▸ **BRANO DI RIFERIMENTO**
La tesi di Goklany è la seguente. “Da una parte esiste una correlazione tra le emissioni di gas a effetto serra prodotte dall’uomo e il livello di sviluppo economico, dall’altra si suppone che l’aumento delle emissioni possa far aumentare le temperature globali. Però i modelli climatici finora utilizzati a sostegno della teoria che l’uomo sia il principale responsabile del riscaldamento dipendono da così tante variabili e parametri che, in pratica, si può ottenere qualunque risultato”
Secondo l’economista se esiste una correlazione tra lo sviluppo economico e il riscaldamento del pianeta la questione può destare preoccupazione solo se si dimostra che i vantaggi economici derivanti dallo sviluppo e dalla nascita di nuove imprese sono inferiori ai costi attribuibili al mutamento del clima. In sostanza secondo Goklany ci si deve chiedere.
“E’ meglio un mondo più ricco e più caldo, o un mondo più freddo e più povero?” (2) .
Afferma Goklany  “Il mutamento del clima determinerà costi e benefici a seconda del settore economico e dell’area geografica. L’ultimo rapporto dell’Ipcc (Intergovernmental Panel on Climate Change, una rete di climatologi e altri scienziati che si riunisce periodicamente sotto l’egida delle Nazioni Unite al fine di valutare i progressi in campo climatologico e l’effetto dei mutamenti climatici sulla società) indica che, a livello globale, con un riscaldamento attorno ai due gradi il bilancio potrebbe essere positivo. Le latitudini più alte beneficerebbero, sia di una riduzione di morti e di malattie da freddo, sia di una maggiore produttività agricola e delle foreste. Alle latitudini più basse si osserverebbero una riduzione della produttività agricola e un aumento delle malattie tropicali”.

▸ **DATI DISPONIBILI**
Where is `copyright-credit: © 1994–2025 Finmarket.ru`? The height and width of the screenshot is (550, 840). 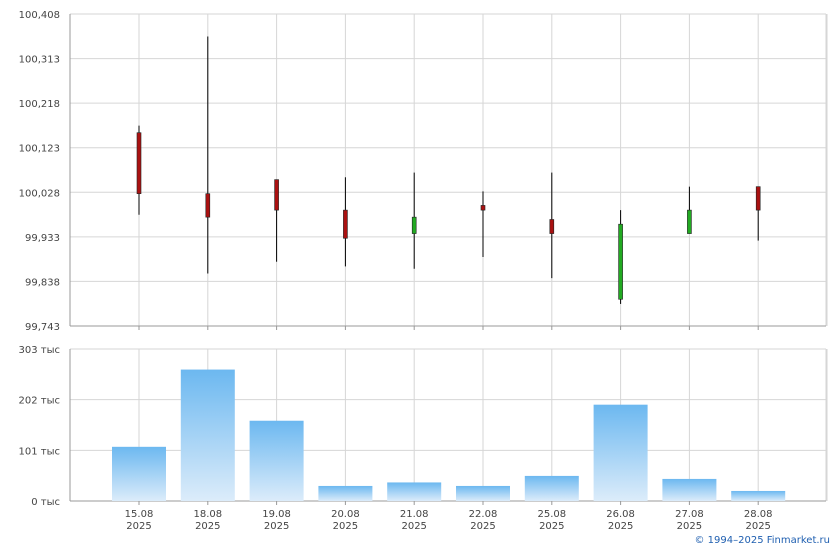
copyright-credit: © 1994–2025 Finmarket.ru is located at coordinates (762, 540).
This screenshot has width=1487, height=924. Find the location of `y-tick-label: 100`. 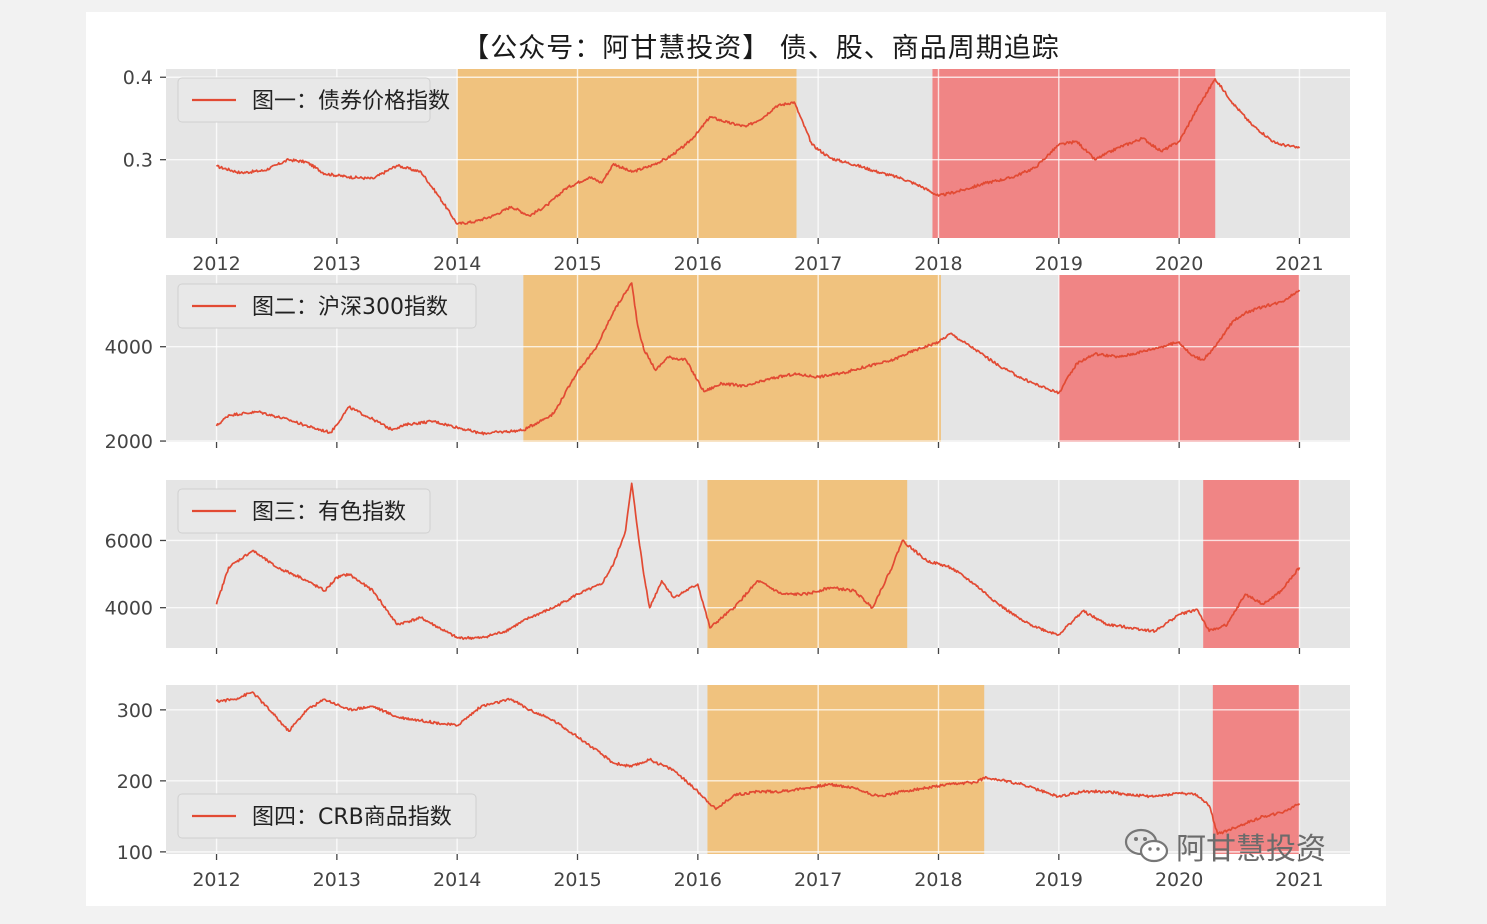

▸ **ATTIVITÀ DA SVOLGERE**
• 1. Elenchi tutte le conseguenze del riscaldamento che, nel brano sulla tesi di Goklany, il rapporto dell'Ipcc prevede per le latitudini più alte e per quelle più basse.
• 2. Prosegua il brano sulla tesi di Goklany, riprendendo subito dopo l'ultima frase riportata.
Il materiale riportato sopra è del tutto indipendente dal brano.

▸ **RISPOSTE PER PUNTO**
• 1.
Latitudini più alte:
- riduzione di morti e di malattie da freddo
- maggiore produttività agricola e delle foreste

Latitudini più basse:
- riduzione della produttività agricola
- aumento delle malattie tropicali

• 2.
Secondo Goklany questi dati dell’Ipcc non tengono conto di due aspetti, lo sviluppo economico,  che comunque investirà anche i paesi in via di sviluppo, anche perchè i paesi più avanzati hanno interesse ad impiantarvi proprie imprese, e l’adattabilità dell’uomo ai cambiamenti; questi aspetti potrebbero consentire anche alle aree ”meno fortunate” di superare senza sostanziali svantaggi l’eventuale cambiamento climatico. D’altra parte, osserva l’economista, la maggiore ricchezza e lo sviluppo economico sono ottimi catalizzatori anche al fine di migliorare l’adattabilità degli individui. Eventualmente le organizzazioni internazionali dovrebbero monitorare che la distribuzione di costi e benefici avvenga in modo omogeneo sul pianeta.
Infine, osserva Goklany, se il riscaldamento globale, dovesse nel 2085 causare la morte di circa l’8% di individui nelle aree maggiormente colpite dal riscaldamento globale (per fame o per malattie), come calcolato da alcuni studiosi, secondo il protocollo di Kyoto, mantenendo le temperature ai livelli del 1990, convenzionalmente utilizzato come anno base, quegli uomini si potrebbero salvare.
Ma il protocollo di Kyoto, per il suo progetto di riduzione delle emissioni, prevede, ad esempio, che nel solo 2010 occorrerebbe spendere 165 miliardi di dollari.. Ebbene sempre secondo il protocollo di Kyoto quei 165 miliardi di dollari potrebbero salvare solo lo 0,42% di quell’8%.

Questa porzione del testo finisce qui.